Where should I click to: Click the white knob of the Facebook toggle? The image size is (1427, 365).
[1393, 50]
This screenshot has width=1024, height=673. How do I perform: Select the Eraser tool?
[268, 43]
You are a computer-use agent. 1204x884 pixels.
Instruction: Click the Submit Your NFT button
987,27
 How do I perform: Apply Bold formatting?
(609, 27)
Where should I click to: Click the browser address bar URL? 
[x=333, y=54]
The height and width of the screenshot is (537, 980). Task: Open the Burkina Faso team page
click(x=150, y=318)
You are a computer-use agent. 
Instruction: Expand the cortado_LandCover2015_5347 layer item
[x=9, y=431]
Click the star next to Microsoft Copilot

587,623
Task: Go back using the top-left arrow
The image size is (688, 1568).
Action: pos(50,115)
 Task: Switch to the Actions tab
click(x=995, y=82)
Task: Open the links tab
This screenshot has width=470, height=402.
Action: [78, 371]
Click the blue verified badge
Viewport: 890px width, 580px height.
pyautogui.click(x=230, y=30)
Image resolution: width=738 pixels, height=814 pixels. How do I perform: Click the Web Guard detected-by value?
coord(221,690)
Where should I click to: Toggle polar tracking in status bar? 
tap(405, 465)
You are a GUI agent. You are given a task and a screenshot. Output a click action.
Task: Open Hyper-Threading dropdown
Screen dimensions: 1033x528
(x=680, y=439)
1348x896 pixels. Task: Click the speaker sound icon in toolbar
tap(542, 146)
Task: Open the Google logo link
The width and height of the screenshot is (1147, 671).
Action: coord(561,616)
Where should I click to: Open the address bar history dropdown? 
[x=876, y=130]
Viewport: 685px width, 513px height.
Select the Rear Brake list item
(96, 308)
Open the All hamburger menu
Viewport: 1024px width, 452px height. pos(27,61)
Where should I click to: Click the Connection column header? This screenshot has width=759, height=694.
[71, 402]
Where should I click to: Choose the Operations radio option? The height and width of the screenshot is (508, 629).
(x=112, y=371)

**GIVEN TASK**
Copy the stretch of the records from the line containing "Image resolution: width=738" through the line containing "Action: coord(561,616)", both included, without changing a character.

**FINAL RESULT**
Image resolution: width=738 pixels, height=814 pixels. How do I perform: Click the Web Guard detected-by value?
coord(221,690)
Where should I click to: Toggle polar tracking in status bar? 
tap(405, 465)
You are a GUI agent. You are given a task and a screenshot. Output a click action.
Task: Open Hyper-Threading dropdown
Screen dimensions: 1033x528
(x=680, y=439)
1348x896 pixels. Task: Click the speaker sound icon in toolbar
tap(542, 146)
Task: Open the Google logo link
The width and height of the screenshot is (1147, 671).
Action: coord(561,616)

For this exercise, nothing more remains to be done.